Libro electrónico: Cómo superar el maltrato
psicológico.
Ana Muñoz, psicóloga y
directora de Cepvi.com
Índice:
1.
Abuso emocional
2. Cuando sigues esperando y pensando que él
cambiará
3.
Signos que indican que estás saliendo con
un perdedor
4.
Amor y síndrome de Estocolmo: el misterio
de amar a un maltratador
5.
Afrontar la violencia doméstica
6.
Medidas tomadas por el gobierno español
7.
Qué puedes hacer si está siendo víctima
de malos tratos
8.
Trastorno de estrés postraumático
9.
Comunicación agresiva en la
pareja
Comunicación
agresiva en la pareja
Autora: Graciela Soto
Hernández, psicóloga
gracielash@prodigy.net.mx
¿Quién ha sido o es víctima de agresión?
¿Quién vive una relación violenta?
¿Qué tan difícil es contestar éstas preguntas?

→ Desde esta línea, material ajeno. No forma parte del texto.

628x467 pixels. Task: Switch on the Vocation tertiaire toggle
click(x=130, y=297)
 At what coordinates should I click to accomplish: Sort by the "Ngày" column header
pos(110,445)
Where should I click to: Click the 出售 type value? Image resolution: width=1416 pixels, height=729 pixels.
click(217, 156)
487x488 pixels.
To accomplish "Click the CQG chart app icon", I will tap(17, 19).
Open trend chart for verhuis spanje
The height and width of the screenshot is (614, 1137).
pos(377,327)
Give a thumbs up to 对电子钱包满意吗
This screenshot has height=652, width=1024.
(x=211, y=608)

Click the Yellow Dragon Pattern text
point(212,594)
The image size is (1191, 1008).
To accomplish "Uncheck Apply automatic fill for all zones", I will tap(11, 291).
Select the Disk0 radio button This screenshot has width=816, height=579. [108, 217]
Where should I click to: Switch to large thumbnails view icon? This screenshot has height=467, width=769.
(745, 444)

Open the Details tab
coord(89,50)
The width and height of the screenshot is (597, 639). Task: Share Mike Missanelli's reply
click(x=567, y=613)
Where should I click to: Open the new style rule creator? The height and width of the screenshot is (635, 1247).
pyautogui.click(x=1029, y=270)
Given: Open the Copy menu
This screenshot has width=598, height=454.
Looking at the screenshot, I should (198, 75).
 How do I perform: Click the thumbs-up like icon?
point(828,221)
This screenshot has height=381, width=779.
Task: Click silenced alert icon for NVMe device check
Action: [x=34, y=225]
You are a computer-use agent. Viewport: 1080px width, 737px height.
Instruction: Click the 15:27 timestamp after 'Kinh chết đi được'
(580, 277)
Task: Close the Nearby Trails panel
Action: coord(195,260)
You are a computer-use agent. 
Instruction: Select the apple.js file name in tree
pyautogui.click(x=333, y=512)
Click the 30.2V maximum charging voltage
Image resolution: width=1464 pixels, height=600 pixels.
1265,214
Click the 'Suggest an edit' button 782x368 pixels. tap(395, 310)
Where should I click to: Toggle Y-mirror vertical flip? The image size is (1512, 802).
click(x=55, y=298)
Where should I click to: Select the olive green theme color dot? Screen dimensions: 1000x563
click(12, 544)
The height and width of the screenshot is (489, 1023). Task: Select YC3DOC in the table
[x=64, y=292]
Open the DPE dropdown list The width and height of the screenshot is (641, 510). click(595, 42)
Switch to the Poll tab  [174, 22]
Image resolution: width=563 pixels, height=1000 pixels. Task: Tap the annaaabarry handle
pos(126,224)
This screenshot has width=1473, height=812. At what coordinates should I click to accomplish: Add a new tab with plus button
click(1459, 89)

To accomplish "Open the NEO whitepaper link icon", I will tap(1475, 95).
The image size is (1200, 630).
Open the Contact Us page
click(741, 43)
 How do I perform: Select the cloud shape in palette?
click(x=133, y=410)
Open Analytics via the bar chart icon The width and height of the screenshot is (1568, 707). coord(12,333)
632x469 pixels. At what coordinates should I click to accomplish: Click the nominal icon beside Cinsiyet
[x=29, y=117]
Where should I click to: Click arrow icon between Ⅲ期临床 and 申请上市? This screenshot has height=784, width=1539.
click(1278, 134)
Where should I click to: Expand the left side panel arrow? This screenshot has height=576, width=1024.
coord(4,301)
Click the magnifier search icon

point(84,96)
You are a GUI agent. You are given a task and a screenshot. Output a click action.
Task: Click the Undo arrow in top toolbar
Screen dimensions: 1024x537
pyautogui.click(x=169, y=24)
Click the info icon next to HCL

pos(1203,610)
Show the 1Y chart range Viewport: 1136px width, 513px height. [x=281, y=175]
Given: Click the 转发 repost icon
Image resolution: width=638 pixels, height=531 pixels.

Puede ser muy difícil, porque, ¿a quién le gusta reconocer que vive
una relación tormentosa? Para evitar ese choque emocional nuestra
psique crea, como primer recurso defensivo, la negación, por eso
podemos reconocer fácilmente la agresión que está viviendo otra
persona, nos indigna, enoja, frustra y nos preguntamos, ¿cómo es
posible que la tolere, que no ponga límites, no se defienda, o no se
vaya?
La negación pone un velo que impide aceptar que vivimos una relación
de pareja agresiva.
La negación puede darse por varias razones:
- Si la persona reconociera que está siendo agredida, tendría que
hacerse responsable y verse obligada a tomar decisiones, que por el
momento no quiere o no puede tomar.
- Puede negar la agresión porque es el modelo que tiene (“el que te
quiere te pega”), o también porque la sociedad y familia le demandan
que para ser valiosa debe tener un hombre que la proteja y de la
cara por ella, y se queda en una relación que en realidad no le
proporciona nada de esto. Además ha aprendido que es valiosa si es
elegida y si mantiene junto a “su hombre”, de otro modo es una
fracasada.
- Tal vez la agresión es el único tipo de interacción que conoce y
no la identifica como violencia. Cuando la persona ha vivido
cotidianamente en un ambiente hostil y ha recibido agresión de parte
de quienes, se supone, debieran amarla y protegerla, tristemente,
puede considerarlo “normal”, “acostumbrarse” y llegar a creer que es
lo que “merece”.
- Es especialmente difícil reconocer la agresión cuando no se trata
de violencia física, o de palabras evidentemente ofensivas.
- Cuando el victimario niega la agresión, cuando se justifica
echándole la culpa a la víctima, o la disfraza de preocupación y
buena intensión la víctima acaba confundida. Sobre todo cuando a la
agresión le sigue una muestra de “arrepentimiento” del agresor y una
promesa de cambio.
- La víctima quiere creer que su pareja la ama y para ello tiene que
negar la agresión y el dolor que ésta le causa.